# A Fake Felony



## Birdhouse (Apr 22, 2013)

This is my first post. I searched the forum, not to mention the internet, for something like this so I can relate to someone but I'm not finding anything.

I'm married to a sex offender, but he's a _fake _sex offender. It's a long story with a number of lies, lack of evidence, zero consistency. It was a real wake up call into the court system. 

Now I know how this sounds. And I'm not here to convince anyone, but just assume he's innocent and put yourself in our shoes.

The court system being what it is, and the statistics being what they are, he accepted a plea bargain rather than spend the rest of his life in jail. He spent a very short time in prison and was released early. 

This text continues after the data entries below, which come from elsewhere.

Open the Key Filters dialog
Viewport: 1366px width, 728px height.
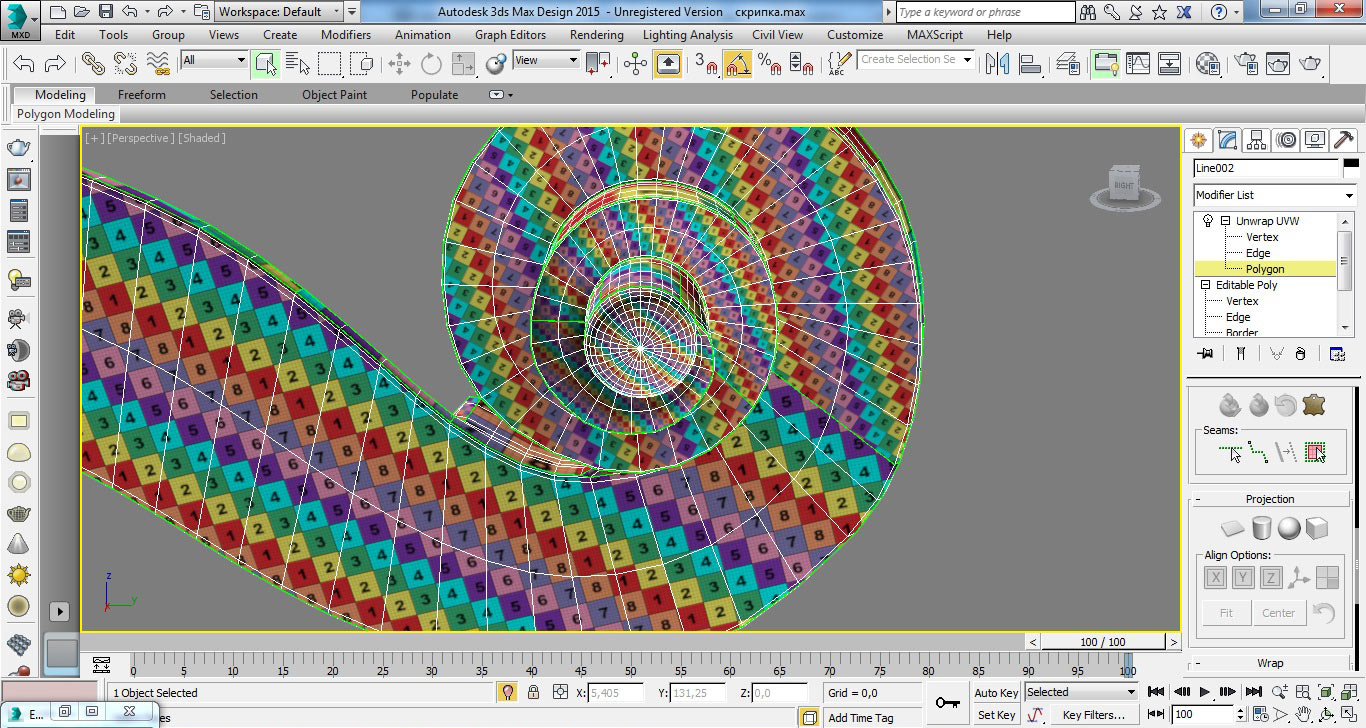click(x=1093, y=715)
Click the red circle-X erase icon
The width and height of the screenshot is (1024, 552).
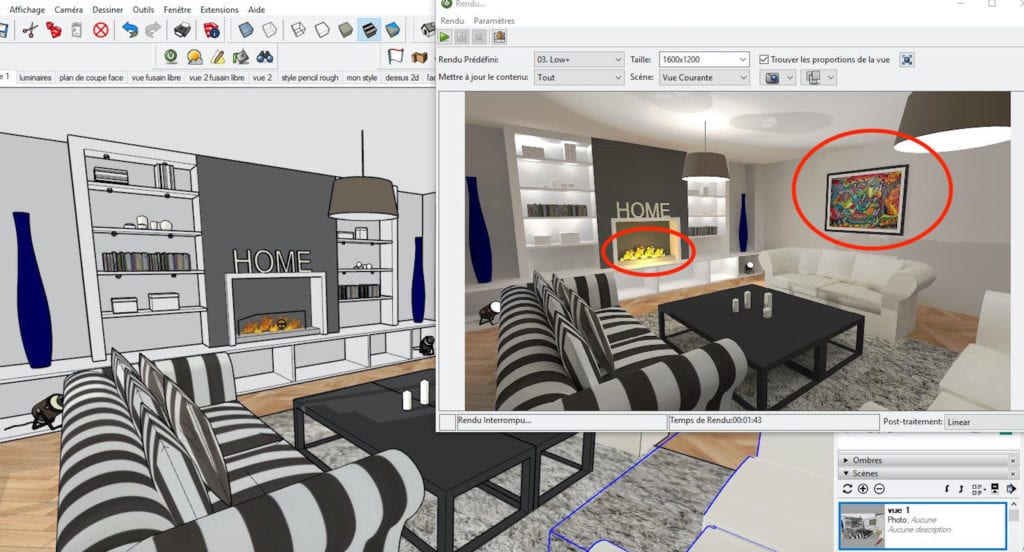101,30
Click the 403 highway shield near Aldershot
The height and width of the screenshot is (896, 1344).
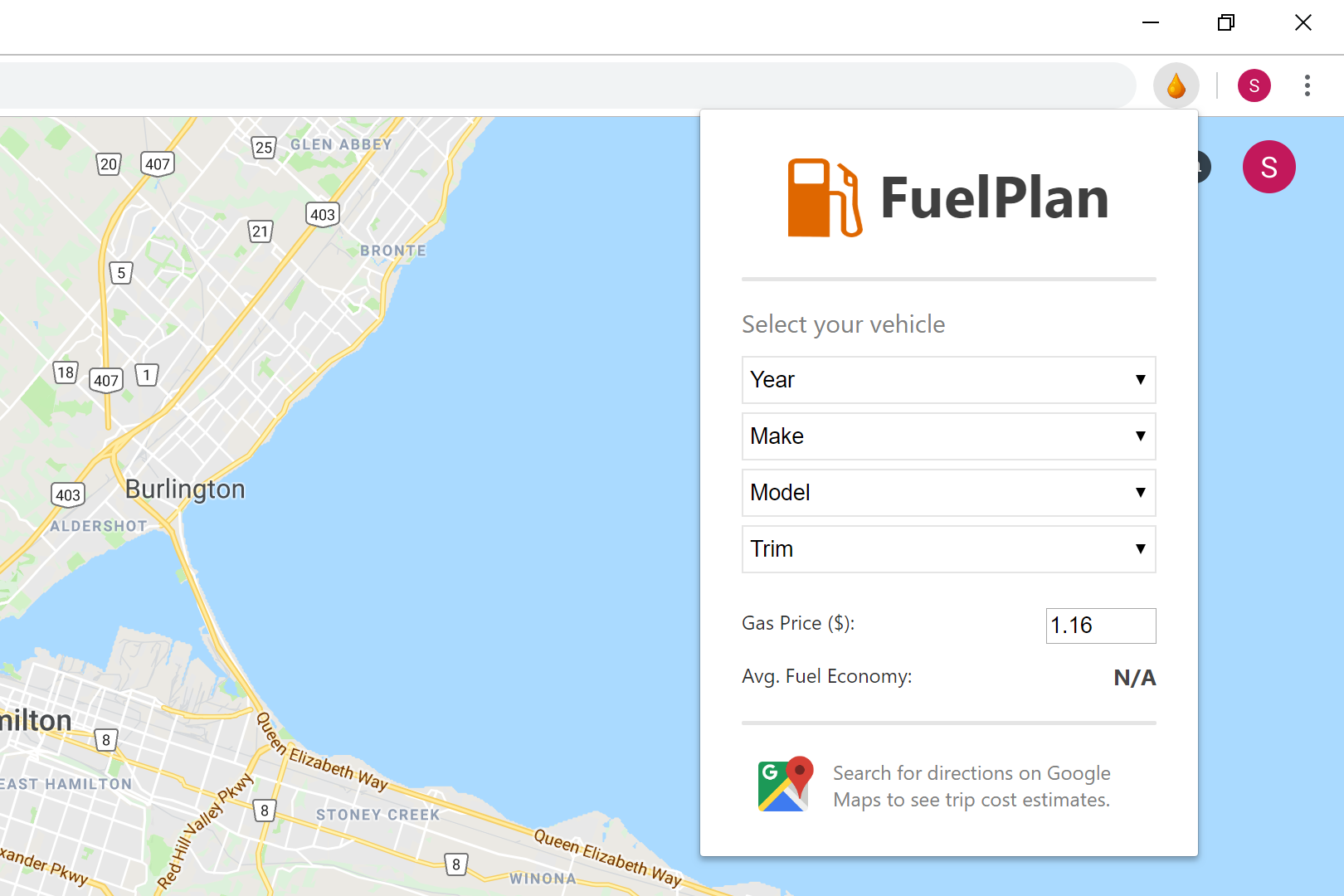[68, 494]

This entire ordeal was obviously emotionally devastating. An atomic bomb in our lives that has since steered everything without consideration for our choices. PTSD left and right. Fearful of strangers, fearful of kids, fearful of teens, fearful of cops, judges, lawyers, strange cars we don't recognize, fearful of going in public, fearful of meeting new people, the list goes on and on.

Life has been a nightmare. All the things associated with being a sex offender are horrific and real. Sure, yeah, there are people who absolutely deserve it. Their lives should be a living hell.

It would've been easier for me to leave even though I believe he's innocent. But I cannot abandon someone I've loved over a decade. 

The aftermath is severe. Financial devastation. Embarrassment. Resentment. The not so mutual decision to not have children. The fear, worry, anxiety all that. A stew of hell.

And here is the newest one, and what made me decide to post on this forum - a lack of respect.

He hasn't had a job, and hasn't made any kind of good-faith effort to find one. He cannot work in the field he was in. He can't get really many kinds of jobs anymore. I am resentful. I am losing respect. I know he went through hell, and I have not been rushing anything. However, I feel like 'it's not fair' (such a whiny statement!) that I am expected to shoulder everything financially for years now. I flat out told him that "this is going to destroy our relationship" but that had no effect. I have been very blunt. I either get no response or a martyrdom type response.

I really don't know what to do. I mean, for my part, I have taken on extra work. I feel guilty if I buy something "frivolous" but it's not b/c he makes me feel that way. He seems entirely happy living off my dime, asking me for money. I mean, he says he doesn't like to, but he hasn't done anything about changing it! 

He's got this little side business he's working on but that is really not a sure thing and it sure isn't doing anything now. I come home from work and nothing is done. No housework, no yardwork, minimal maintenance.

I just resent, resent, resent it. Life sucks.


----------



## chillymorn (Aug 11, 2010)

Hmm,

time too accept it or move on.....and your right not many people are going to believe he isn't a sex offender. did you know him before he did time in jail?


sounds like hes taken advantage of you!


----------



## Birdhouse (Apr 22, 2013)

Hi, yes, we were together over ten years before this happened. Highly educated, respected, and lives full of love and mutual respect. Things were going quite well.

I need to respect his situation, and at the same time, I need for him to take responsibility.


----------



## 827Aug (Apr 27, 2008)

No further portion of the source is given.